A tour of the school is a trip into the wired reality of a generation that boasts the communication tools that feisty young rebels of history never dreamed of. When police forces move closer, the students use restricted Facebook chat sessions to mobilize. Within minutes, they are able to rally support groups from other public schools in the neighborhood.
“Our lawyer lives over there,” said Angelica Alvarez, 14, as she pointed to a cluster of nearby homes.
“If we yell: ‘Mauricio’ really loud, he leaves his home and comes over,” she said.
For five months, the students at Carmela Carvajal have lived on the ground floor, sometimes sleeping in the gym, but usually in the abandoned classrooms where they hauled in a TV, set up a private changing room and began to experience school from a different perspective.
The first thing they did after taking over the school was to hold a vote. Approximately half of the 1,800 students participated in the polls to approve the takeover, and the yays outnumbered the nays 10 to one.

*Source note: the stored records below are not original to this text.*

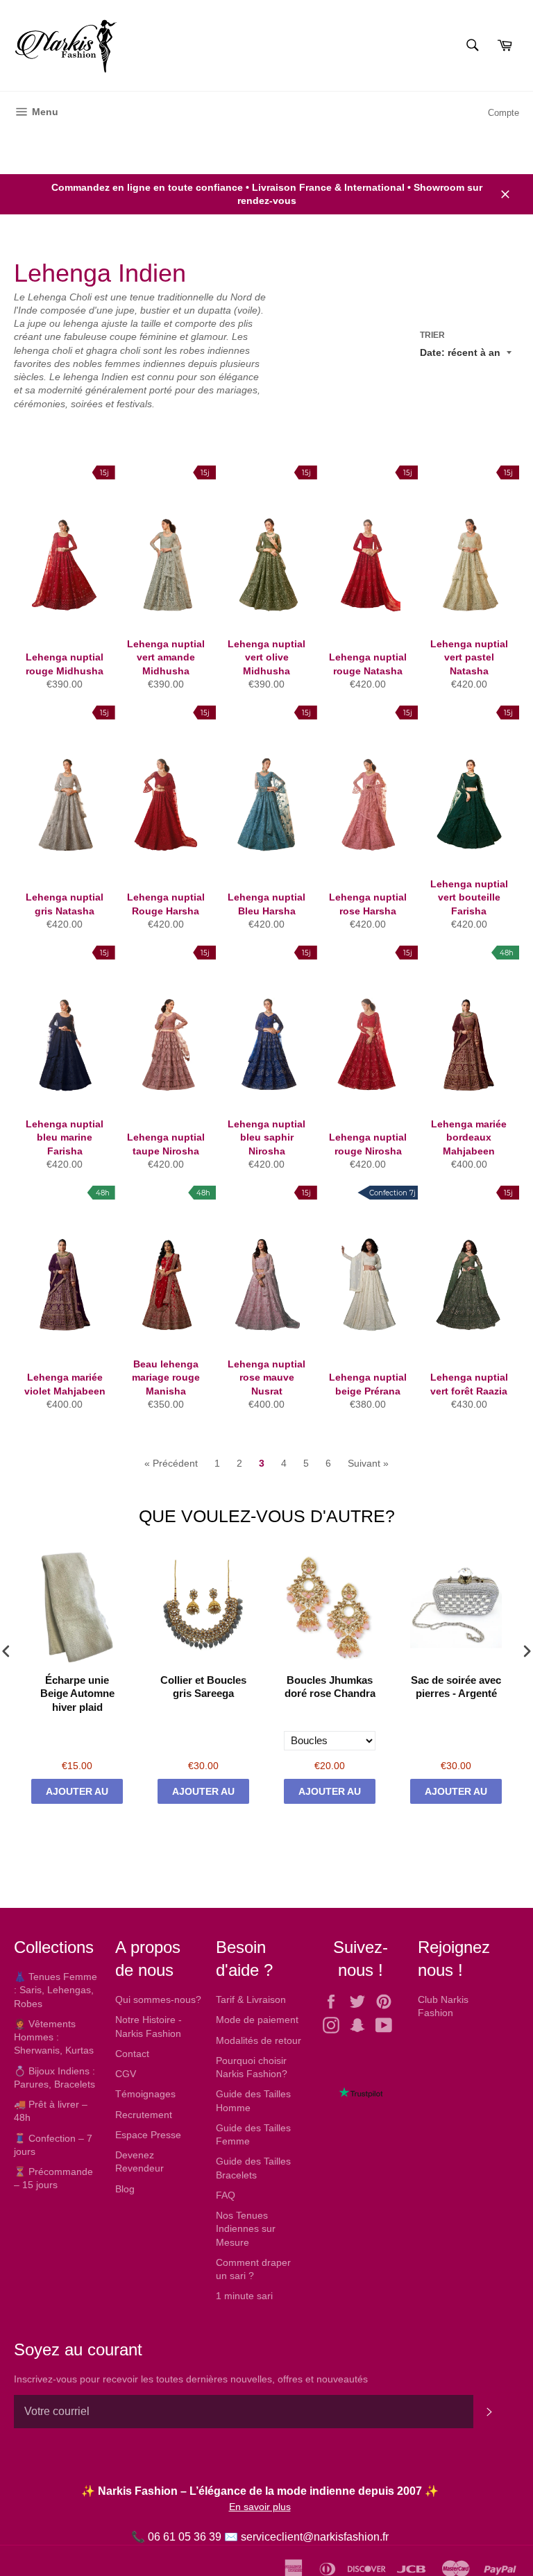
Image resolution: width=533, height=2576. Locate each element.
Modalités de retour (258, 2040)
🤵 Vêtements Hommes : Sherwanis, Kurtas (54, 2037)
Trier (432, 335)
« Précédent (171, 1463)
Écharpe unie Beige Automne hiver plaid (77, 1693)
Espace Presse (148, 2134)
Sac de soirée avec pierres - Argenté (456, 1687)
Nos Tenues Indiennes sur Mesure (246, 2229)
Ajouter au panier (77, 1795)
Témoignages (145, 2093)
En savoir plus (260, 2506)
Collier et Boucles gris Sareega (203, 1687)
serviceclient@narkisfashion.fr (315, 2537)
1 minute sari (244, 2295)
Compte (503, 113)
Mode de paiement (257, 2019)
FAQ (225, 2195)
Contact (132, 2053)
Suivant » (368, 1463)
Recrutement (143, 2114)
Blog (125, 2188)
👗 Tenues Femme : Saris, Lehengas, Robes (55, 1990)
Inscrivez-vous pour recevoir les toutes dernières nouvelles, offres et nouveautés (191, 2379)
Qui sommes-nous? (158, 1999)
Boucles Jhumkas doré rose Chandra (330, 1687)
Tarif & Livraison (251, 1999)
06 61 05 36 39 (184, 2537)
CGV (125, 2073)
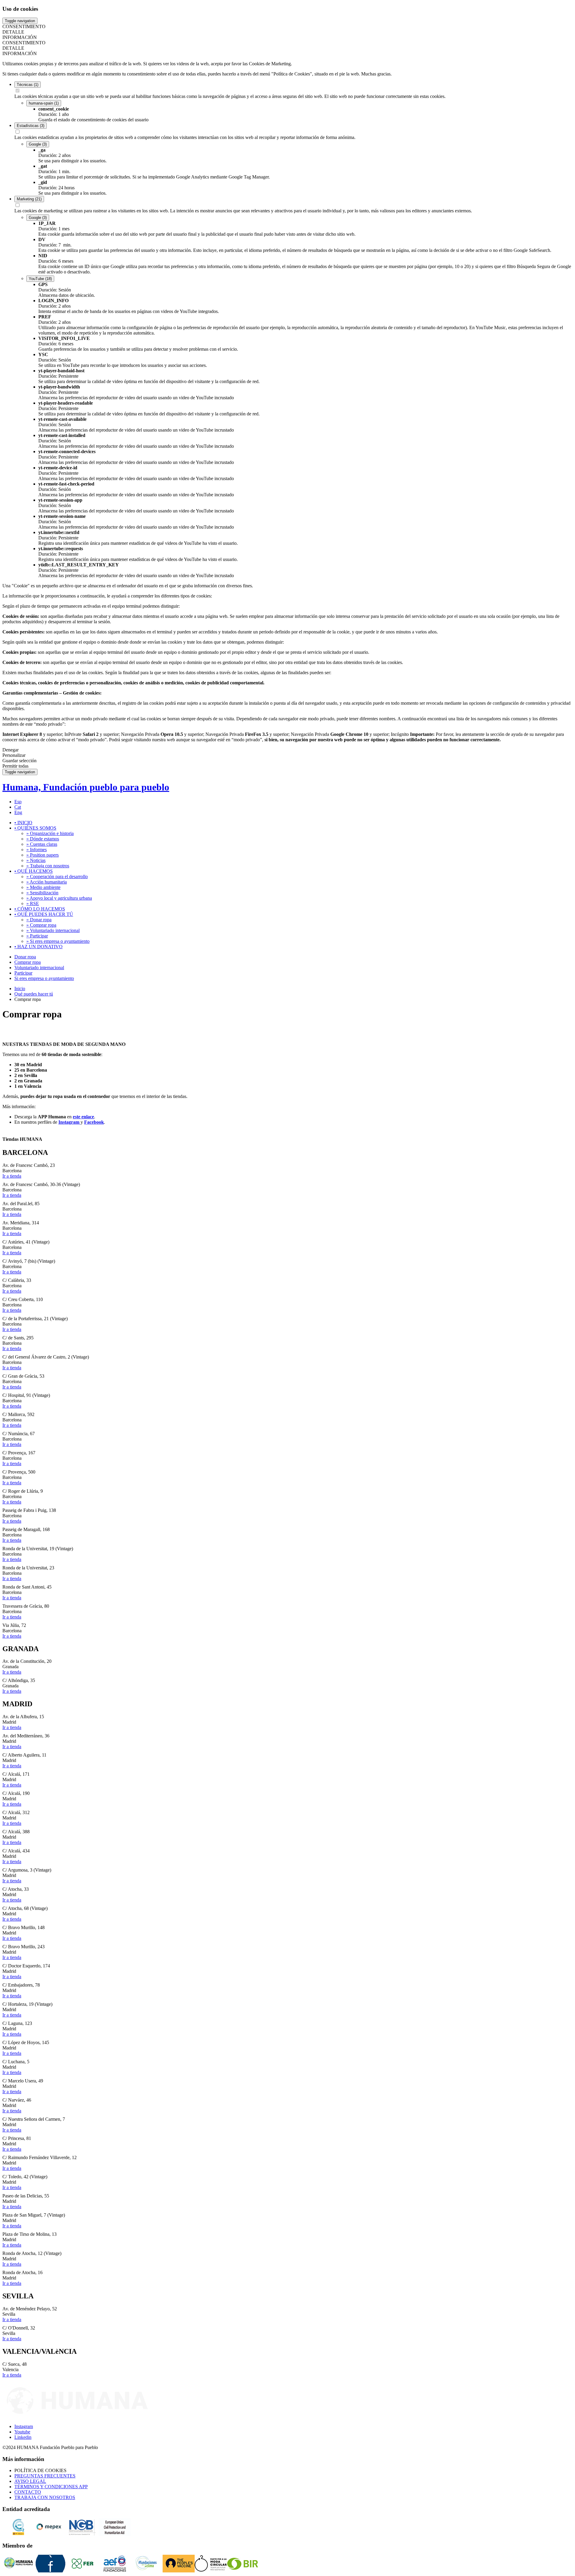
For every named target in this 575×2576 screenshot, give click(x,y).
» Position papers (42, 854)
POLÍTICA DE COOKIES (40, 2470)
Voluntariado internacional (39, 967)
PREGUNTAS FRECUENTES (44, 2475)
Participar (23, 972)
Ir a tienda (11, 1176)
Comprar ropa (27, 962)
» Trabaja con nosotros (47, 865)
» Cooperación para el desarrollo (57, 876)
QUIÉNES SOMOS (35, 828)
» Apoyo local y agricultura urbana (59, 898)
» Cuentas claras (41, 844)
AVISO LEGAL (30, 2481)
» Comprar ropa (41, 925)
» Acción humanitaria (46, 881)
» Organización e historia (50, 833)
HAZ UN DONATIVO (38, 946)
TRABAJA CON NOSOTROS (44, 2497)
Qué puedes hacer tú (33, 993)
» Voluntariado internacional (53, 930)
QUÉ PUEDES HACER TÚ (43, 914)
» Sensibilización (42, 892)
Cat (17, 807)
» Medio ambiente (43, 887)
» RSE (32, 903)
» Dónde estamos (42, 838)
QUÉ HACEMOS (33, 871)
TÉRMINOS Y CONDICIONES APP (51, 2486)
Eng (18, 812)
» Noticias (36, 860)
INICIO (23, 822)
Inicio (19, 988)
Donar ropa (25, 956)
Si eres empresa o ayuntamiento (44, 978)
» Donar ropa (39, 919)
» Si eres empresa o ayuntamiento (58, 941)
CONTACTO (27, 2492)
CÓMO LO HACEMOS (39, 908)
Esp (18, 801)
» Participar (37, 935)
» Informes (36, 849)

Now the students pass their school days listening to guest lecturers who provide free classes on topics ranging from economics to astronomy. Extracurricular classes include yoga and salsa lessons. At night and on weekends, visiting rock bands set up their equipment and charge 1,000 pesos (US$1.93) per person to hear a live jam on the basketball court. Neighbors donate fresh baked cakes and, under a quirk of Chilean law, the government is obliged to feed students who are at school — even students who have shut down education as usual.

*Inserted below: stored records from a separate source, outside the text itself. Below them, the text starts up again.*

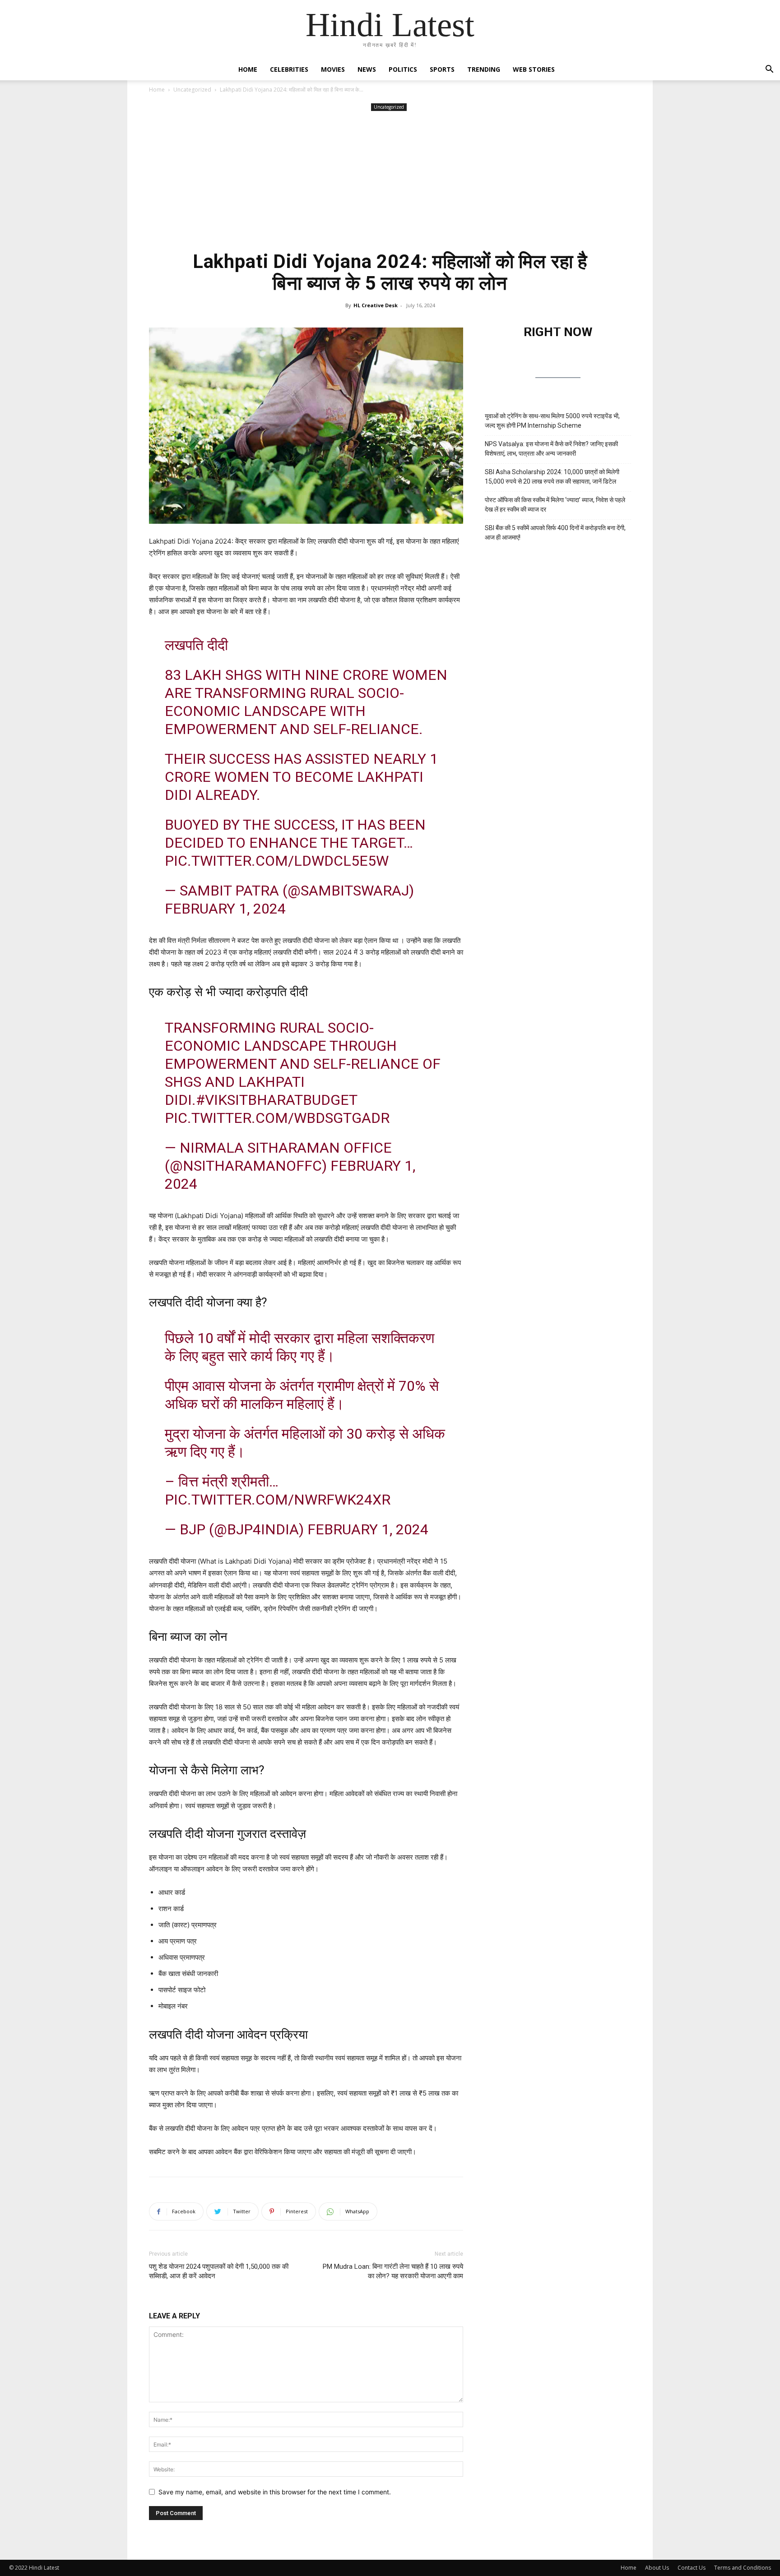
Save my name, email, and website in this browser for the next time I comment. (274, 2492)
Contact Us (692, 2567)
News (367, 69)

So much food has poured in that the students from Carmela Carvajal now regularly pass on their donations to hungry students at other occupied schools.
Municipal authorities have repeatedly attempted to retake the school, sending in police to evict the rebel students and get classes back on schedule, but so far the youngsters have held their ground.

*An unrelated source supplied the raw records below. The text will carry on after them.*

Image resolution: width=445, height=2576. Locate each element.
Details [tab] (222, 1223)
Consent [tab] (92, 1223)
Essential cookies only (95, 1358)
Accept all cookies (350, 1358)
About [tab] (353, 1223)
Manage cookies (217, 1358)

“It was the most beautiful -moment, all of us in [school] uniform climbing over the fence, taking back control of our school. It was such an emotional moment, we all wanted to cry,” Alvarez said. “There have been 10 times that the police have taken back the school and every time we come and take it back again.”
The students have built a hyper-organized, if somewhat legalistic, world, with votes on everything including daily duties, housekeeping schedules and the election of a president and spokeswoman. The school rules now include several new decrees: no sex, no boys and no booze. That last clause has been a bit abused, the students say.
“We have had a few cases of classmates who tried to bring in alcohol, but we caught them and they were punished,” said Alvarez, who was stationed at the school entrance questioning visitors.
Alvarez, who has lived at the school for about four months, laughed as she described the punishment.
“They had to clean the bathrooms,” she said.
Carmela Carvajal is among Chile’s most successful state schools. Nearly all the graduates are assured of a place in top Chilean universities, and the school is a magnet, drawing in some of the brightest minds from across Santiago, the nation’s capital and a metropolis of 6 million.
However, the story playing out in its classrooms is just a small part of a national student uprising that has seized control of the political agenda, wrongfooted conservative Chilean President Sebastian Pinera and called into question the free-market orthodoxy that has -dominated Chilean politics since the Pinochet era.
The students are demanding a return to the 1960s, when public university education was free. Current tuition fees average nearly three times the minimum annual wage, and with interest rates on student loans at 7 percent, the students have made financial reform the centerpiece of their uprising.
At the heart of the students’ agenda is the demand that education be recognized as a common right for all, not a “consumer good” to be sold on the open market.